Thursday, November 3, 2011

200 A Return





We have found our way back here. A return to our story. You know why? Because we have found our safety net again, at least we hope we have. We have found a new psychiatrist and he seems willing to work with us. We’ll call him Henry. We have only seen him once but he’s soft and kind and open-minded. He understands that this has been a journey and one of healing. He gets it! Wow! He doesn’t seem afraid of us. Some therapists are. Because we are multiple, we are thus complicated and require “special” and “expert” treatment. But they’re wrong about that. “Expert” is the last thing we want. “Experts” seem to have their agenda for multiplexity. They want us to become one. But we do not want to become one. Not now.

They seem to have other ideas too that they want us to adopt. They do not want to take us as we are. They do not want to work with us as we are but as they think we should be. Screw them then. But Henry doesn’t seem to have that agenda. He only seems willing to listen and even to learn, he says. We thank him for that.

Our first session he asks some questions about the past of course. We talk about healing and about shamans and meditation and the Dalai Lama. We talk about the school year and how the beginning of it triggers us. He’s a little surprised. What he knows is that often abused kids are glad to go to school and get away from the abuse at home. Later we realize we haven’t told him that was earlier for us. The earlier years. But high school was a very different story and it is high school that we keep remembering these days, these years. High school that is dreaded. Sometimes Ethan still fears he has to return until we tell him ‘no’. It is now. We are adult. We don’t have to go anymore. But it still feels like we do.

The feeling is one of oppression and repression and suppression and depression. Walls closing in on us. Duties and obligations. Things we don’t want DON’T WANT DON’T WANT TO DO. Then everything in our current life becomes duties and obligations. Well .. almost everything. Facilitating the support group is still something we so want to do and absolutely love doing. We pour our heart, our compassion, our sympathy into it and it feels wonderful and warm and giving. Giving to us.

But so much else brings on the fear. The fear of Michael. The fear of school. The fear of being trapped and held, pinned down, and helpless. We think that maybe some people, including us, get depressed because of the feeling of powerlessness and helplessness. All the things we cannot control and want so badly to change.
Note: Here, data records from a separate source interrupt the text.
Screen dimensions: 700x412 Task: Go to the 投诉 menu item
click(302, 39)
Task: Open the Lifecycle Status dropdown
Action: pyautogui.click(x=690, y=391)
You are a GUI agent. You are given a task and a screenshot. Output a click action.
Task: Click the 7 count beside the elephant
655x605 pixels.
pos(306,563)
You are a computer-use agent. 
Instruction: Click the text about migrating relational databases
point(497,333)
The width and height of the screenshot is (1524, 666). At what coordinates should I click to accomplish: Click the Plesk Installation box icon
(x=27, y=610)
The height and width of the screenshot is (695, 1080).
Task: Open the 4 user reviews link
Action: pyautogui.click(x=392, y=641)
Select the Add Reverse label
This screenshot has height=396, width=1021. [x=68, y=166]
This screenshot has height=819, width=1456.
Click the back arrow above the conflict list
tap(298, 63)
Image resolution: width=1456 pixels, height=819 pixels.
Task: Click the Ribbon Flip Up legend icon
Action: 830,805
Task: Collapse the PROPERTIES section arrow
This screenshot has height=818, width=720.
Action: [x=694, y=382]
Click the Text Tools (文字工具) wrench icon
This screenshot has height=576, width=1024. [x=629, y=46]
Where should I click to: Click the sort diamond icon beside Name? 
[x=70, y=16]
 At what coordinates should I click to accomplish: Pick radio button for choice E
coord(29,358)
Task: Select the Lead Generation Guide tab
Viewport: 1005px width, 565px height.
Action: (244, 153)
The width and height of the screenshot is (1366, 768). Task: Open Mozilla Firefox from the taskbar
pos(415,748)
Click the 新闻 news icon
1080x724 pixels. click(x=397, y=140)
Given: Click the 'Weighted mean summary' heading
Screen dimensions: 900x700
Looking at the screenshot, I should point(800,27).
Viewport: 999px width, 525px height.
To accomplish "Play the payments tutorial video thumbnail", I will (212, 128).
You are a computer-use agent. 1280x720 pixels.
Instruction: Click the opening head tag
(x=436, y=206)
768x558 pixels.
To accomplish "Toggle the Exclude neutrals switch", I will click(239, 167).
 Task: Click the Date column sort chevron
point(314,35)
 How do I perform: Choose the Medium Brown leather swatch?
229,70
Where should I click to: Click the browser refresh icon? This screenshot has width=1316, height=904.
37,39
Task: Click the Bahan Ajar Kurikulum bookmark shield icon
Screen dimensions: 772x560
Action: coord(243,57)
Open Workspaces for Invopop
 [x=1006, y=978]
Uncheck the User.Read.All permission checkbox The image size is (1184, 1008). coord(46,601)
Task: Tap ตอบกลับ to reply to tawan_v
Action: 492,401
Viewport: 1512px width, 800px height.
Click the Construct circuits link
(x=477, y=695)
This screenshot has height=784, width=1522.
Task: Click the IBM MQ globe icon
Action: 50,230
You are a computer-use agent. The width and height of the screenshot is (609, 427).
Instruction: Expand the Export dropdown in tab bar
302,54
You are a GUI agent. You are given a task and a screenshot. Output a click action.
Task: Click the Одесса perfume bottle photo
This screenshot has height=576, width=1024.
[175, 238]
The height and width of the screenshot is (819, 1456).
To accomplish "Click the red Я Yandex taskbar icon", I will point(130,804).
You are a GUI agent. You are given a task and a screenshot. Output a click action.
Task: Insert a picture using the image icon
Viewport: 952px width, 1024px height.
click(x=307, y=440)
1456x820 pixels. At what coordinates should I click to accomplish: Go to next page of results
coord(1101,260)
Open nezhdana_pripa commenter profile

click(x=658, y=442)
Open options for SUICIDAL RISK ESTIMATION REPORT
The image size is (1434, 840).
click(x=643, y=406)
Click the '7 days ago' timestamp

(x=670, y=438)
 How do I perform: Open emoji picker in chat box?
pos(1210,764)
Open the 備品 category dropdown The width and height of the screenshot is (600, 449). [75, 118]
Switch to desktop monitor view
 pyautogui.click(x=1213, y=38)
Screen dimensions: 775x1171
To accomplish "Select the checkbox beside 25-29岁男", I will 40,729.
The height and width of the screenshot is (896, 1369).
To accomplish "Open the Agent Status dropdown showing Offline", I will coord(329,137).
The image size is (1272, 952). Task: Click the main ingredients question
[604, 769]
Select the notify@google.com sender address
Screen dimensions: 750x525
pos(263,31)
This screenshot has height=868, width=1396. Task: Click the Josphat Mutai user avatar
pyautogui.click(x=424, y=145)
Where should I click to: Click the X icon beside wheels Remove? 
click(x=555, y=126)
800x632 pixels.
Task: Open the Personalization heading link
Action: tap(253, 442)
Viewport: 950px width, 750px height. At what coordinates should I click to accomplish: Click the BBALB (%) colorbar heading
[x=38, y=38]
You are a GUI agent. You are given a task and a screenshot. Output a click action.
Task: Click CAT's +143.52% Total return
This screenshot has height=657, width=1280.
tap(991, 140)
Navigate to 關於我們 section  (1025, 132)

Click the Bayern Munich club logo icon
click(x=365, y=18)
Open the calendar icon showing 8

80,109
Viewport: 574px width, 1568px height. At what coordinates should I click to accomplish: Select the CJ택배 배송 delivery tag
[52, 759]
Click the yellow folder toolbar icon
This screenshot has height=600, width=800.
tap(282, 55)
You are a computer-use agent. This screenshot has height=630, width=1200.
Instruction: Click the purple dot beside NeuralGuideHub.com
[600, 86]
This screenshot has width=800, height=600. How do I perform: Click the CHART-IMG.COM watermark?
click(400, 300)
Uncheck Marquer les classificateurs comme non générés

We feel dis-empowered.

Our day began with sadness in a dream. A deep longing for something. To be in a beautiful place, in the forest, in the country, in a house of wood and light. We woke up still feeling sad. But eventually we began to drift this way, towards our story again. Only a few weeks ago we tried. We looked at some art from years past and it was so painful. We turned away. Not now. Not now. We’re not ready. But now, it may be due to Henry, that we feel able to return. Maybe he will provide some comfort while we revisit our story and the memories.